Okie, do you have a detailed analysis and simulation available that corresponds with actual measurements?
Because Jobst Brandt analysis (and the OP's too) match very closely with actual measurements of spoke tension (using strain gauges) of a loaded wheel. So there is no reason whatsoever to doubt the numerical simulation nor the premise that it matters not whether spokes are under pre-compression (such as in a wooden-spoked wheel), no pre-stress at all (such as any plain disc wheel) or under tension (such as a metal wired spoke wheel).

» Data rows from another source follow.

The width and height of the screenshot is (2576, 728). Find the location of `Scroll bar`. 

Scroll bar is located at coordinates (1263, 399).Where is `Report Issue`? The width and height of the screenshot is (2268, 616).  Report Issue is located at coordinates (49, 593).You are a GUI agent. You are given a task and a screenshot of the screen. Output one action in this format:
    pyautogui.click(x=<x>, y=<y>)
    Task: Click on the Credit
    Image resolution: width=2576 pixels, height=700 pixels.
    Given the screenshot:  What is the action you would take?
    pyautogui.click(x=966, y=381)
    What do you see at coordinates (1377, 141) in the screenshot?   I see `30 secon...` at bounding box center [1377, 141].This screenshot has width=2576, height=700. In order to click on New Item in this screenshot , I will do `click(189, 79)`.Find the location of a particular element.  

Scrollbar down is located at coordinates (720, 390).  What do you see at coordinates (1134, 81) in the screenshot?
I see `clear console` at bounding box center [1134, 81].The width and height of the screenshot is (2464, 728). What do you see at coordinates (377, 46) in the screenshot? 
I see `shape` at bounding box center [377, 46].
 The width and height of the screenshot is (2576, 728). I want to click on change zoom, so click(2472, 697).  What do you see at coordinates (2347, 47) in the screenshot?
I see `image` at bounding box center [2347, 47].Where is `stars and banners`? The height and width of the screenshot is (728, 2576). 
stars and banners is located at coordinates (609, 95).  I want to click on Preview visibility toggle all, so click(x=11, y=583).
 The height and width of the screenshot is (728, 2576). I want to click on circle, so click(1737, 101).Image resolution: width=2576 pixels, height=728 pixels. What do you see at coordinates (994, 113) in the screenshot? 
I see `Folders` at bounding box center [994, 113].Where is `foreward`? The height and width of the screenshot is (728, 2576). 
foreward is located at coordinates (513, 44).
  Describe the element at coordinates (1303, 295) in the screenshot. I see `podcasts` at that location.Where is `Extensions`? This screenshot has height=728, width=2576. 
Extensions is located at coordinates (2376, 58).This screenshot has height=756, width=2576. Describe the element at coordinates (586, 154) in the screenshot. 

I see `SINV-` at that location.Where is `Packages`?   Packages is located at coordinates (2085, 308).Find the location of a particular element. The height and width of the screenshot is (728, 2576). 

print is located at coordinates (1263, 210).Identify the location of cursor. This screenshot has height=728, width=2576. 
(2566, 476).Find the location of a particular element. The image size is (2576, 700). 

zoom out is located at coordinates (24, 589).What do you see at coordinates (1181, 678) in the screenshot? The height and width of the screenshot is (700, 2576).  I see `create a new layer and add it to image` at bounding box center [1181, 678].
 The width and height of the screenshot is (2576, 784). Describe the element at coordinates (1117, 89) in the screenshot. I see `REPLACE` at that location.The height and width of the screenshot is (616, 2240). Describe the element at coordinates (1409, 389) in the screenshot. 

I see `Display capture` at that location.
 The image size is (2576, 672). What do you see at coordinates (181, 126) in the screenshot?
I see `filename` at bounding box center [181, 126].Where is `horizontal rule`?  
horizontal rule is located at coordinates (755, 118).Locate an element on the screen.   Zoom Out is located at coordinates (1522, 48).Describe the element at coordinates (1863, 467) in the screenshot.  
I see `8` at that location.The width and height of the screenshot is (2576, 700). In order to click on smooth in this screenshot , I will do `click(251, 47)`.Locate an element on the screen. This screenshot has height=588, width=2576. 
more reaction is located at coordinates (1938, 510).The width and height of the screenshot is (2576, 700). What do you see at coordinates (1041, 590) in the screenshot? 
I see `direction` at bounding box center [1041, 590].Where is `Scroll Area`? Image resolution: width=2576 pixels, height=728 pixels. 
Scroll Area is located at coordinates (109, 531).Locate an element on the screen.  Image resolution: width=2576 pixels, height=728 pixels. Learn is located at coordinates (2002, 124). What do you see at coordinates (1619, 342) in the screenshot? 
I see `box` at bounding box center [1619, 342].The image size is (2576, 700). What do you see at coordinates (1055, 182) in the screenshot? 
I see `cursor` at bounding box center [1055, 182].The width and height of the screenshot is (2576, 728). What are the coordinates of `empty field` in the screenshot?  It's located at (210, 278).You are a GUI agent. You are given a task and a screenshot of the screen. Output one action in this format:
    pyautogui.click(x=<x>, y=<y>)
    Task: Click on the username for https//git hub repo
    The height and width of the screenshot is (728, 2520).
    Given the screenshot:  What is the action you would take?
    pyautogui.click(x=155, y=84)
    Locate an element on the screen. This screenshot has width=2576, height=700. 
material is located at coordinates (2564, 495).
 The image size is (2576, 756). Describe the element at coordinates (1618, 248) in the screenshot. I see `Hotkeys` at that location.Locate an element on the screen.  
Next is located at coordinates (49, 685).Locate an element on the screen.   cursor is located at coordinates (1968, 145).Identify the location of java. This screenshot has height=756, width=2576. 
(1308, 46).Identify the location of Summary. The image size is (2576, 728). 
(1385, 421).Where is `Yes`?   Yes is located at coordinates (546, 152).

Originally Posted by Burgoyne and Dilmaghanian
Tests show that the bottom spokes carry virtually all the load by compressive forces, which reduce the tensile prestress set up in the spokes when the wheel was made. The test results are compared with an analysis that considers the spokes as a disk which carries force in one direction only. This is shown to give good agreement, ...
Source
http://www-civ.eng.cam.ac.uk/cjb/papers/p20.pdf
You are just confused due to the pre-stressed spokes. The point is, that can safely be ignored. If the spokes wouldn't buckle under load, there would be no reason to tension them up, but since they are wires, they will buckle, so tension is needed to eliminate buckling. And just like many others, you are confused by the idea that tension somehow radically alters wheel theory.
So, unless you can show by measurement and analysis that this idea is wrong, your argument is entirely without merit.